549. A Scotchman maintained that the Garden of Eden was certainly placed in Scotland. For said he, have we not, all within a mile of one another, Adam’s Mount, the Elysian Fields, Paradise Place, and the city of Eden-burgh?

550. A wealthy merchant of Fenchurch Street, lamenting to a confidential friend that his daughter had eloped with one of his footmen, concluded by saying, Yet I wish to forgive the girl, and receive her husband, as it is now too late to part them. But then, his condition; how can I introduce him? Nonsense, replied his companion, introduce him as a Livery-man of the city.

551. A gentleman perceiving the common-crier of Bristol unemployed, inquired the reason: I can’t cry to-day, sir, said he, my wife is just dead.

552. Truth is not unfrequently extracted by accident. Mr. L., whose police office is frequently clamorous with the litigators of shilling warrants, suddenly called out, Silence there! There’s been, added he, two or three people committed already, and I have not heard a word they have said.

553. A wag called on his friend at his country-house, and perceiving him running very fast through his grounds to meet him, told the gentleman he was very sorry to see him go on so ill? Why so? replied the other. I see, rejoined the wag, you are running through your estate very fast.

554. An Irish captain being on the ocean, many leagues from the most remote part of land, beheld at a short distance four sail of ships, and in the joy of his heart exclaimed, Arrah! my lads, pipe all hands on deck to behold this rich landscape.

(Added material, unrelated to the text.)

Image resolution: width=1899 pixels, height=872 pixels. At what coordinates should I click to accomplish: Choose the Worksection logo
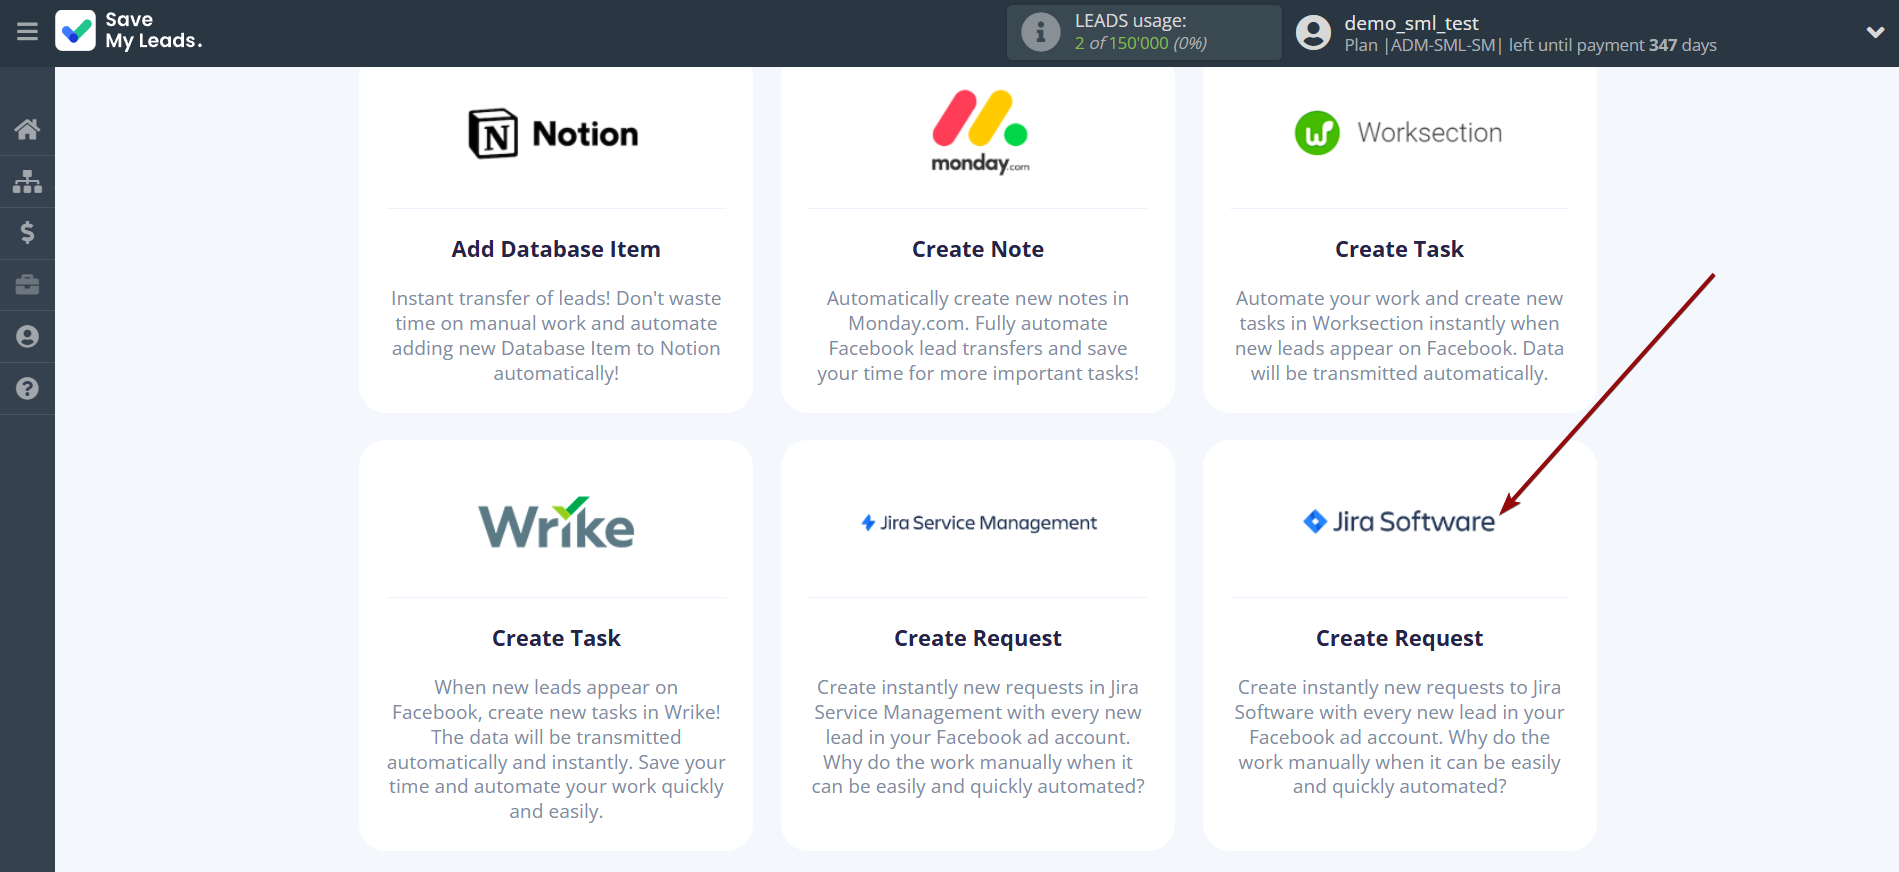click(1398, 133)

555. An Hibernian schoolmaster, settled in a village near London, who advertised that he intended to keep a Sunday-school twice a week, Tuesdays and Thursdays, reminds us of the mock mayor of a place in the west, who declared on his election, that he was resolved to hold his Quarter Sessions monthly.

556. A Londoner told his friend he was going to Margate for a change of hair. You had better, said the other, go to the wig-maker’s shop.

557. When Lieutenant O’Brien (who was called Sky-rocket Jack) was blown up at Spithead, in the Edgar, he was on the carriage of a gun, and being brought to the admiral, all black and wet, he said with pleasantry, I hope, sir, you will excuse my dirty appearance, for I came out of the ship in so great a hurry, that I had not time to shift myself.